(Saved data entries)

___

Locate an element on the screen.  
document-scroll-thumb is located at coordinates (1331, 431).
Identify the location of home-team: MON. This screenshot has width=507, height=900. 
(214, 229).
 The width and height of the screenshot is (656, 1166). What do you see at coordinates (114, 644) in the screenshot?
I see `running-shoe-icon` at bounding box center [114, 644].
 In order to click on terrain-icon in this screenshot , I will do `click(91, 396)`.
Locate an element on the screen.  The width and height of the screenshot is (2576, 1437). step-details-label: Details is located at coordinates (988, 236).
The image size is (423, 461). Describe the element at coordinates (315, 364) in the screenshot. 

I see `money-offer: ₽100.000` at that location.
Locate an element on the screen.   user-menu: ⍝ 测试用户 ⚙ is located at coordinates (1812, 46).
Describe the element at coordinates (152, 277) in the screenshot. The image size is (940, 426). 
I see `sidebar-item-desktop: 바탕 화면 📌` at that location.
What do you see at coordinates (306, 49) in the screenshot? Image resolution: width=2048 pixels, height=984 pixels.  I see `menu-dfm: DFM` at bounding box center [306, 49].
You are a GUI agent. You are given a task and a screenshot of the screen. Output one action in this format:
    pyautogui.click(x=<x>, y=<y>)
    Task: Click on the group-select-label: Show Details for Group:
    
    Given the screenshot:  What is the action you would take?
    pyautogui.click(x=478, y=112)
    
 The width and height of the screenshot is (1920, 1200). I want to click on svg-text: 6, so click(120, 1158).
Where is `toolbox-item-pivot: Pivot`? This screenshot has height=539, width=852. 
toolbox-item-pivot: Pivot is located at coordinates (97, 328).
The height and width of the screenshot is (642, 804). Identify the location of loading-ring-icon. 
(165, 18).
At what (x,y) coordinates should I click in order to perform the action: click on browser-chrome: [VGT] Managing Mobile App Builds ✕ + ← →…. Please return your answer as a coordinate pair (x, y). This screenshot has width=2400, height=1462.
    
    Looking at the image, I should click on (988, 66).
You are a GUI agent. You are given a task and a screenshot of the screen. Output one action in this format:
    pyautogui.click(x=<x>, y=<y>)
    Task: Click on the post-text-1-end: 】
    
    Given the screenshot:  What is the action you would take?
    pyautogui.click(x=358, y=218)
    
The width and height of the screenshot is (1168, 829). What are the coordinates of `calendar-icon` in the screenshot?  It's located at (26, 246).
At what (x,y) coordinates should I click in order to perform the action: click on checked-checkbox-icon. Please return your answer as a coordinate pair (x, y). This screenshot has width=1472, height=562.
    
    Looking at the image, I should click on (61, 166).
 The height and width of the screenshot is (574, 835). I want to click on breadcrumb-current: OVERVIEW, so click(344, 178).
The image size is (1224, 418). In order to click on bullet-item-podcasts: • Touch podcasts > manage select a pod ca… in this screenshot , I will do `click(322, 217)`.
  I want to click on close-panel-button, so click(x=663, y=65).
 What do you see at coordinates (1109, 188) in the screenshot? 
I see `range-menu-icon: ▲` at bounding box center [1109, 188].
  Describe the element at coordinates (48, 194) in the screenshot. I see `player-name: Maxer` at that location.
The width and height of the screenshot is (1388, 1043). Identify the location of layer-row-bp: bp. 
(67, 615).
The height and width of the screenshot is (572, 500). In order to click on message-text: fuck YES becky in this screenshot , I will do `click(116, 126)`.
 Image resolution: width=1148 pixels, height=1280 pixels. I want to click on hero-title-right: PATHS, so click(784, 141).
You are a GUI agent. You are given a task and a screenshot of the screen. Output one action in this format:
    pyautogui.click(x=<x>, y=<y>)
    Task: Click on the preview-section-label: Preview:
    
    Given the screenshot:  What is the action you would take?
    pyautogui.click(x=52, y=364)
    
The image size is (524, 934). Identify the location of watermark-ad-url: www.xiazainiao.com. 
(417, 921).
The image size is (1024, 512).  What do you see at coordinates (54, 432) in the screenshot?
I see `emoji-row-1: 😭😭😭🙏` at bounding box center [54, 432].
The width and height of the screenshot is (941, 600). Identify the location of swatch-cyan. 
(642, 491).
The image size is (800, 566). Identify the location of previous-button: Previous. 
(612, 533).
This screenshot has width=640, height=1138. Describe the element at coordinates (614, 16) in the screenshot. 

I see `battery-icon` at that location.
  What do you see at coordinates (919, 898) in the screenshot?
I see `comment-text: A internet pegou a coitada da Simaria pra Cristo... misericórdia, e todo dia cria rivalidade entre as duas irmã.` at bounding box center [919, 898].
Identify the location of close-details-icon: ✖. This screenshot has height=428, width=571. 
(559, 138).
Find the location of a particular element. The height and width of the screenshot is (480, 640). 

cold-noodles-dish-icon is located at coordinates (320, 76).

___

Quote all of the rows above word for word, leaving none out.

Locate an element on the screen.  
document-scroll-thumb is located at coordinates (1331, 431).
Identify the location of home-team: MON. This screenshot has width=507, height=900. 
(214, 229).
 The width and height of the screenshot is (656, 1166). What do you see at coordinates (114, 644) in the screenshot?
I see `running-shoe-icon` at bounding box center [114, 644].
 In order to click on terrain-icon in this screenshot , I will do `click(91, 396)`.
Locate an element on the screen.  The width and height of the screenshot is (2576, 1437). step-details-label: Details is located at coordinates (988, 236).
The image size is (423, 461). Describe the element at coordinates (315, 364) in the screenshot. 

I see `money-offer: ₽100.000` at that location.
Locate an element on the screen.   user-menu: ⍝ 测试用户 ⚙ is located at coordinates (1812, 46).
Describe the element at coordinates (152, 277) in the screenshot. The image size is (940, 426). 
I see `sidebar-item-desktop: 바탕 화면 📌` at that location.
What do you see at coordinates (306, 49) in the screenshot? Image resolution: width=2048 pixels, height=984 pixels.  I see `menu-dfm: DFM` at bounding box center [306, 49].
You are a GUI agent. You are given a task and a screenshot of the screen. Output one action in this format:
    pyautogui.click(x=<x>, y=<y>)
    Task: Click on the group-select-label: Show Details for Group:
    
    Given the screenshot:  What is the action you would take?
    pyautogui.click(x=478, y=112)
    
 The width and height of the screenshot is (1920, 1200). I want to click on svg-text: 6, so click(120, 1158).
Where is `toolbox-item-pivot: Pivot`? This screenshot has height=539, width=852. 
toolbox-item-pivot: Pivot is located at coordinates (97, 328).
The height and width of the screenshot is (642, 804). Identify the location of loading-ring-icon. 
(165, 18).
At what (x,y) coordinates should I click in order to perform the action: click on browser-chrome: [VGT] Managing Mobile App Builds ✕ + ← →…. Please return your answer as a coordinate pair (x, y). This screenshot has width=2400, height=1462.
    
    Looking at the image, I should click on (988, 66).
You are a GUI agent. You are given a task and a screenshot of the screen. Output one action in this format:
    pyautogui.click(x=<x>, y=<y>)
    Task: Click on the post-text-1-end: 】
    
    Given the screenshot:  What is the action you would take?
    pyautogui.click(x=358, y=218)
    
The width and height of the screenshot is (1168, 829). What are the coordinates of `calendar-icon` in the screenshot?  It's located at (26, 246).
At what (x,y) coordinates should I click in order to perform the action: click on checked-checkbox-icon. Please return your answer as a coordinate pair (x, y). This screenshot has width=1472, height=562.
    
    Looking at the image, I should click on (61, 166).
 The height and width of the screenshot is (574, 835). I want to click on breadcrumb-current: OVERVIEW, so click(344, 178).
The image size is (1224, 418). In order to click on bullet-item-podcasts: • Touch podcasts > manage select a pod ca… in this screenshot , I will do `click(322, 217)`.
  I want to click on close-panel-button, so click(x=663, y=65).
 What do you see at coordinates (1109, 188) in the screenshot? 
I see `range-menu-icon: ▲` at bounding box center [1109, 188].
  Describe the element at coordinates (48, 194) in the screenshot. I see `player-name: Maxer` at that location.
The width and height of the screenshot is (1388, 1043). Identify the location of layer-row-bp: bp. 
(67, 615).
The height and width of the screenshot is (572, 500). In order to click on message-text: fuck YES becky in this screenshot , I will do `click(116, 126)`.
 Image resolution: width=1148 pixels, height=1280 pixels. I want to click on hero-title-right: PATHS, so click(784, 141).
You are a GUI agent. You are given a task and a screenshot of the screen. Output one action in this format:
    pyautogui.click(x=<x>, y=<y>)
    Task: Click on the preview-section-label: Preview:
    
    Given the screenshot:  What is the action you would take?
    pyautogui.click(x=52, y=364)
    
The image size is (524, 934). Identify the location of watermark-ad-url: www.xiazainiao.com. 
(417, 921).
The image size is (1024, 512).  What do you see at coordinates (54, 432) in the screenshot?
I see `emoji-row-1: 😭😭😭🙏` at bounding box center [54, 432].
The width and height of the screenshot is (941, 600). Identify the location of swatch-cyan. 
(642, 491).
The image size is (800, 566). Identify the location of previous-button: Previous. 
(612, 533).
This screenshot has width=640, height=1138. Describe the element at coordinates (614, 16) in the screenshot. 

I see `battery-icon` at that location.
  What do you see at coordinates (919, 898) in the screenshot?
I see `comment-text: A internet pegou a coitada da Simaria pra Cristo... misericórdia, e todo dia cria rivalidade entre as duas irmã.` at bounding box center [919, 898].
Identify the location of close-details-icon: ✖. This screenshot has height=428, width=571. 
(559, 138).
Find the location of a particular element. The height and width of the screenshot is (480, 640). 

cold-noodles-dish-icon is located at coordinates (320, 76).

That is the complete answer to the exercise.